↓↓↓

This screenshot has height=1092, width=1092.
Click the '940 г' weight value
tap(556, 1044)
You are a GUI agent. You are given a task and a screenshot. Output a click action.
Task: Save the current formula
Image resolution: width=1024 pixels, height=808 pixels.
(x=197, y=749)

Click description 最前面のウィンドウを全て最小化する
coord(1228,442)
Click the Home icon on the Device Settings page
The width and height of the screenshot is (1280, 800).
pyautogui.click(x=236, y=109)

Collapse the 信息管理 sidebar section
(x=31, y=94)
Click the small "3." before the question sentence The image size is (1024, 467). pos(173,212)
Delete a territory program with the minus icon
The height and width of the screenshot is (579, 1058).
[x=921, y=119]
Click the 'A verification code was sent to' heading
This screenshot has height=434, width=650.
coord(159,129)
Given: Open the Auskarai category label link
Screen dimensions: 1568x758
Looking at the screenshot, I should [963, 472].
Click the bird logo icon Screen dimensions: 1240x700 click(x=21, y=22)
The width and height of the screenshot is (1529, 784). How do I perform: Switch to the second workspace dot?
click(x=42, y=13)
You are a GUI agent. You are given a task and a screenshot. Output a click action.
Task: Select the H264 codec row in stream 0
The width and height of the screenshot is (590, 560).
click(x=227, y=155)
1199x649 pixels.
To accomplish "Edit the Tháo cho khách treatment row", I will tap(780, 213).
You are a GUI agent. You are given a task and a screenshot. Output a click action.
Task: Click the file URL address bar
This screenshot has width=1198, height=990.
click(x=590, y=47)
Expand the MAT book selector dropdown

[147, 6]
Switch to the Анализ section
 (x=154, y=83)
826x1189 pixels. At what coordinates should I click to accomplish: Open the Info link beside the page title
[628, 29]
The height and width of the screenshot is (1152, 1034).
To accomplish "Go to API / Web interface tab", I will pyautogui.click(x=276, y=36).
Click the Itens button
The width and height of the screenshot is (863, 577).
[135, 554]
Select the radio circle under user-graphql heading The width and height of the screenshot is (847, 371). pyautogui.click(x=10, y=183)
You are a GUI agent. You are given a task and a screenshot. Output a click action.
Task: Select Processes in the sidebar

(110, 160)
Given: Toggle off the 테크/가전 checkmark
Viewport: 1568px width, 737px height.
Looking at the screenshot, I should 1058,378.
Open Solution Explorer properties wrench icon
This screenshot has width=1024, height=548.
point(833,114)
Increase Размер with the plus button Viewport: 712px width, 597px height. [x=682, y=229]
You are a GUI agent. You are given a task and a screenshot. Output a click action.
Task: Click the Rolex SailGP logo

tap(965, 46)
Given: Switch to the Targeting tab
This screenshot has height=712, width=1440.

↑↑↑

*Assignment:*
Write the entries above out again, verbatim.

*Task result:*
This screenshot has height=1092, width=1092.
Click the '940 г' weight value
tap(556, 1044)
You are a GUI agent. You are given a task and a screenshot. Output a click action.
Task: Save the current formula
Image resolution: width=1024 pixels, height=808 pixels.
(x=197, y=749)

Click description 最前面のウィンドウを全て最小化する
coord(1228,442)
Click the Home icon on the Device Settings page
The width and height of the screenshot is (1280, 800).
pyautogui.click(x=236, y=109)

Collapse the 信息管理 sidebar section
(x=31, y=94)
Click the small "3." before the question sentence The image size is (1024, 467). pos(173,212)
Delete a territory program with the minus icon
The height and width of the screenshot is (579, 1058).
[x=921, y=119]
Click the 'A verification code was sent to' heading
This screenshot has height=434, width=650.
coord(159,129)
Given: Open the Auskarai category label link
Screen dimensions: 1568x758
Looking at the screenshot, I should [963, 472].
Click the bird logo icon Screen dimensions: 1240x700 click(x=21, y=22)
The width and height of the screenshot is (1529, 784). How do I perform: Switch to the second workspace dot?
click(x=42, y=13)
You are a GUI agent. You are given a task and a screenshot. Output a click action.
Task: Select the H264 codec row in stream 0
The width and height of the screenshot is (590, 560).
click(x=227, y=155)
1199x649 pixels.
To accomplish "Edit the Tháo cho khách treatment row", I will tap(780, 213).
You are a GUI agent. You are given a task and a screenshot. Output a click action.
Task: Click the file URL address bar
This screenshot has width=1198, height=990.
click(x=590, y=47)
Expand the MAT book selector dropdown

[147, 6]
Switch to the Анализ section
 (x=154, y=83)
826x1189 pixels. At what coordinates should I click to accomplish: Open the Info link beside the page title
[628, 29]
The height and width of the screenshot is (1152, 1034).
To accomplish "Go to API / Web interface tab", I will pyautogui.click(x=276, y=36).
Click the Itens button
The width and height of the screenshot is (863, 577).
[135, 554]
Select the radio circle under user-graphql heading The width and height of the screenshot is (847, 371). pyautogui.click(x=10, y=183)
You are a GUI agent. You are given a task and a screenshot. Output a click action.
Task: Select Processes in the sidebar

(110, 160)
Given: Toggle off the 테크/가전 checkmark
Viewport: 1568px width, 737px height.
Looking at the screenshot, I should 1058,378.
Open Solution Explorer properties wrench icon
This screenshot has width=1024, height=548.
point(833,114)
Increase Размер with the plus button Viewport: 712px width, 597px height. [x=682, y=229]
You are a GUI agent. You are given a task and a screenshot. Output a click action.
Task: Click the Rolex SailGP logo

tap(965, 46)
Given: Switch to the Targeting tab
This screenshot has height=712, width=1440.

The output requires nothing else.